South Korea and the US would be able to take out any regular tanks and artillery within about a month.

An uncertainty is if North Korea would be successful in embedding 100,000 commandos into Seoul for a more protracted urban warfare situation.

North Korea has a lot of tunnels and would have a large military force that would likely be under instructions to use IEDs and other guerilla tactics to make a long term mess of North Korea. There would also be a refugee and starvation situation in the aftermath.

The US is racing to install the THAAD anti-missile system in South Korea.

North Korea has more missiles than the THAAD system could shoot down in a full scale attack. However, the system would be useful if satellites could detect where more dangerous missiles might be launched. North Korea might have a dozen nuclear small nuclear weapons. North has a lot more chemical weapons.

The South Korean Ministry of National Defense estimated in 2012 that North Korea had a stockpile of between 2,500 and 5,000 metric tons of chemical weapons. Annual production is estimated at 4,500 tons in peacetime and 12,000 tons in wartime.

North Korea is believed to have highly lethal nerve agents, which work by disrupting the human body’s nervous system, resulting in asphyxiation. North Korea is believed to have stockpiles of sarin, soman, tabun, VM and VX nerve agents.

According to longtime analyst Joseph Bermudez, North Korea is believed to have specialized in “sulfur mustard, chlorine, phosgene, sarin and the V-agents.”

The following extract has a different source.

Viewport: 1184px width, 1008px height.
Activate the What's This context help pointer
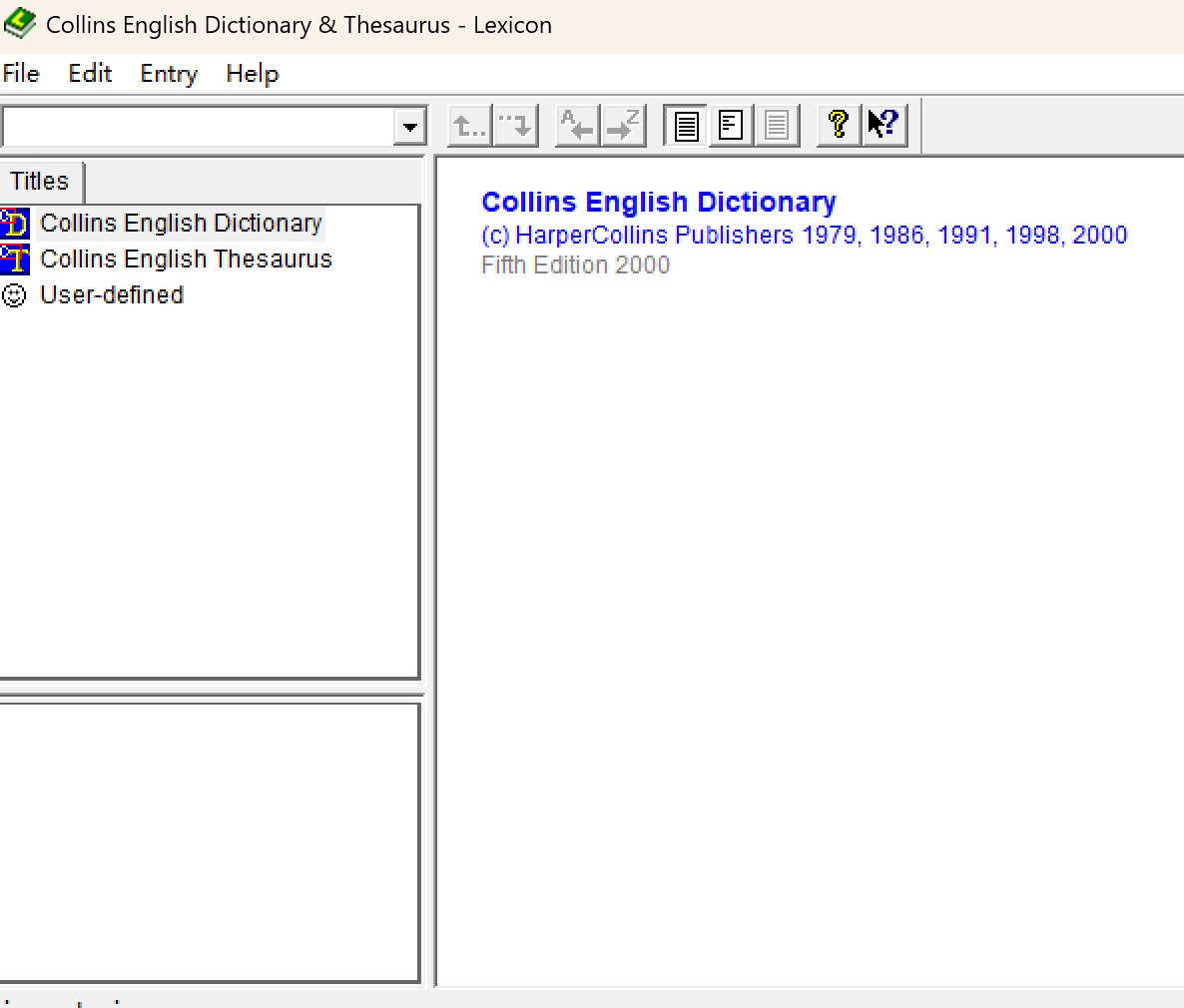885,126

The Korean peninsula is relatively short; from Hyesan on the North Korean/Chinese border to the southern tip of South Korea is less than 500 miles, or the distance from Portland, Maine to Baltimore, Maryland. Pyongyang to the DMZ is only 100 hundred miles and only 120 miles to Seoul.

As of 2014, the U.S. Department of Defense estimates North Korea has less than one hundred short-range missile launchers of all types, including the Toksa/KN-02 Viper (a derivative of the Russian SS-21 Scarab) with a range of 75 miles, and its collection of Scud missiles, with a maximum range of 185 to 625 miles. Toksas and Scuds would have to be based close to the border.

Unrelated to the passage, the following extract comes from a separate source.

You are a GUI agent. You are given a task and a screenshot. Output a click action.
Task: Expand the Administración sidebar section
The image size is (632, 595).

North Korea also has less than fifty launchers for its No Dong missiles. Developed using Scud technology, No Dong has a range of 800 miles, making it useful for striking from deep inside North Korea against South Korea and Japan.

North Korea is believed to have 5,100 multiple rocket launchers and 4,400 self-propelled artillery pieces. Rocket artillery of 122-millimeter or greater and field artillery of 152-millimeter or greater would be capable of firing chemical shells. The majority of Pyongyang’s artillery would be capable of delivering chemical strikes.

The North Korean People’s Air Force is capable of delivering chemical weapons by air, but its aging fleet of airplanes are less reliable and less likely to get through South Korean defenses than other means.